• Instructions to follow:
All of the records below should be retyped exactly, with no pictures included.

*** Information Section Begins ***

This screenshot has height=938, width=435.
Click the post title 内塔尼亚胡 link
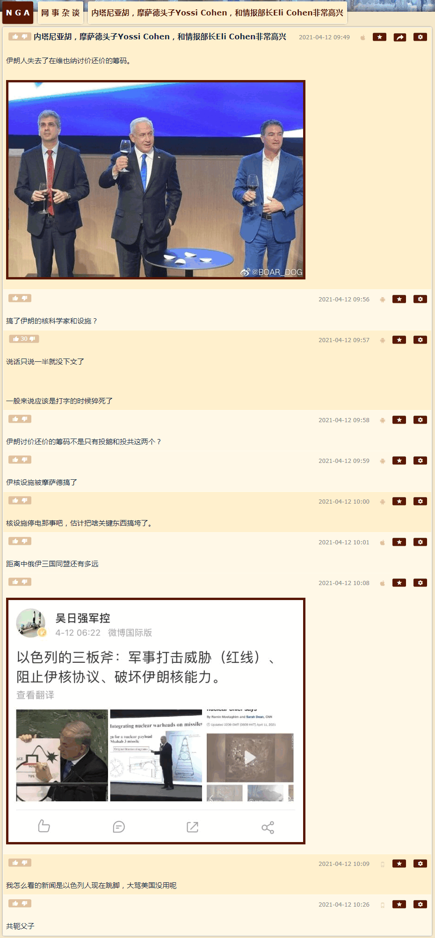[x=160, y=37]
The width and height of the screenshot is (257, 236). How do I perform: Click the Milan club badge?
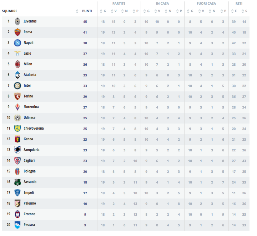coord(17,64)
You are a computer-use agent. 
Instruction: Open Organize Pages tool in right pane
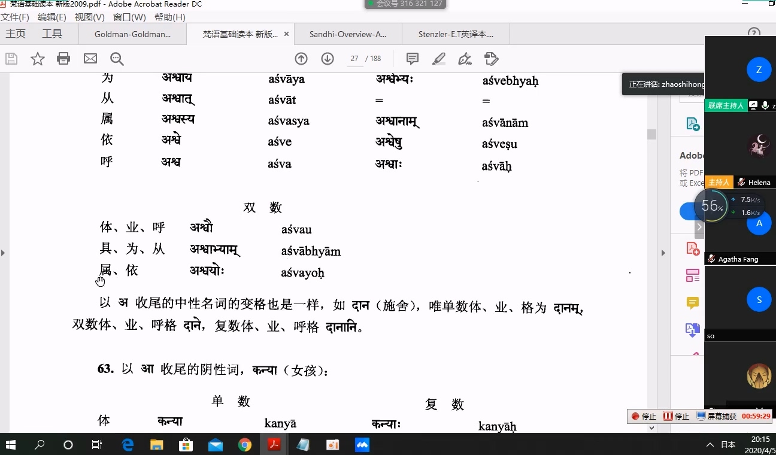point(693,275)
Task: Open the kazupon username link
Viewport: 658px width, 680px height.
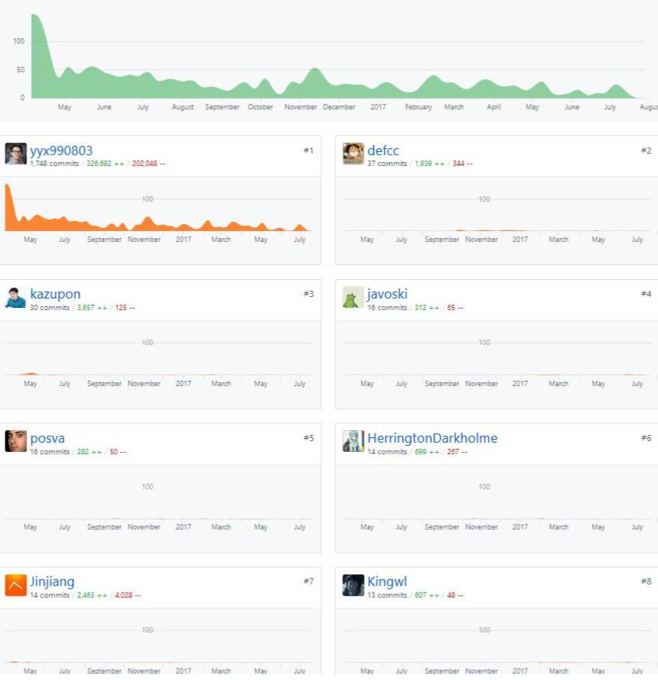Action: pos(55,294)
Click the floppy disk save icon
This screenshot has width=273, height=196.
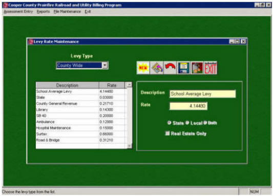[x=183, y=68]
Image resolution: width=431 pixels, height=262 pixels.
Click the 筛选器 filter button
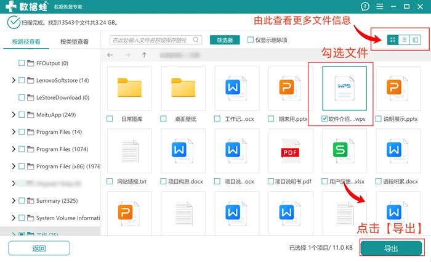[225, 40]
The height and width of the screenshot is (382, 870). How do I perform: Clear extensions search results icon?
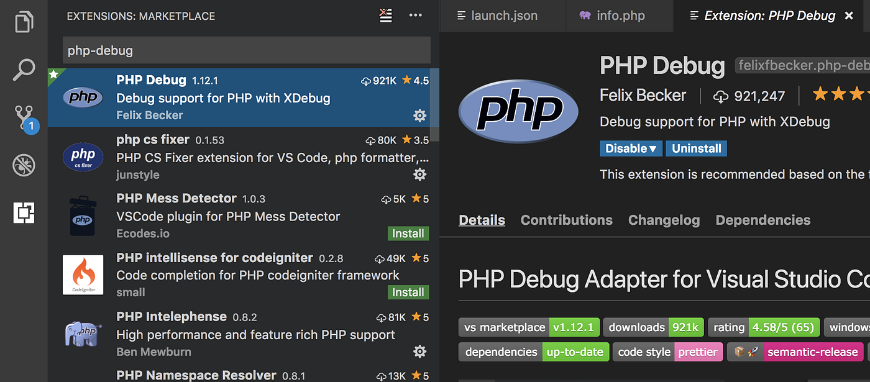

*** Information Section Ends ***

• Task output:
This screenshot has height=938, width=435.
Click the post title 内塔尼亚胡 link
[x=160, y=37]
The width and height of the screenshot is (257, 236). How do I perform: Click the Milan club badge?
coord(17,64)
You are a computer-use agent. 
Instruction: Open Organize Pages tool in right pane
point(693,275)
Task: Open the kazupon username link
Viewport: 658px width, 680px height.
Action: pos(55,294)
Click the floppy disk save icon
This screenshot has width=273, height=196.
[x=183, y=68]
Image resolution: width=431 pixels, height=262 pixels.
Click the 筛选器 filter button
[225, 40]
The height and width of the screenshot is (382, 870). How do I perform: Clear extensions search results icon?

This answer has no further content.